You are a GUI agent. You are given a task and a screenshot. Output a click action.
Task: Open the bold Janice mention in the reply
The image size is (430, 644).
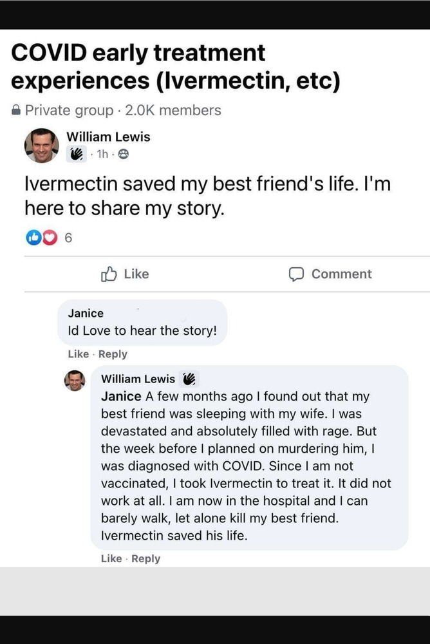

...

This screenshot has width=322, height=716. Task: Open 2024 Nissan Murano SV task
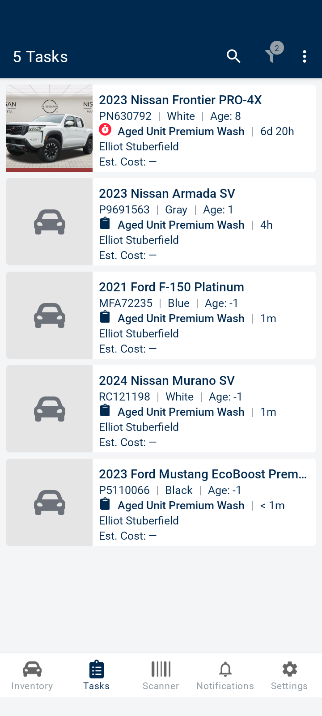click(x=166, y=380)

Exercise requirements:
Scale the records from the line containing "This screenshot has" through the line containing "click(x=166, y=380)", both lines included, and give that stretch alone with the requests unchanged. Multiply each click coordinate in the answers by 1.9, round to whole numbers with halves going up, and leave the pictures out.

Exercise response:
This screenshot has width=322, height=716. Task: Open 2024 Nissan Murano SV task
click(x=315, y=722)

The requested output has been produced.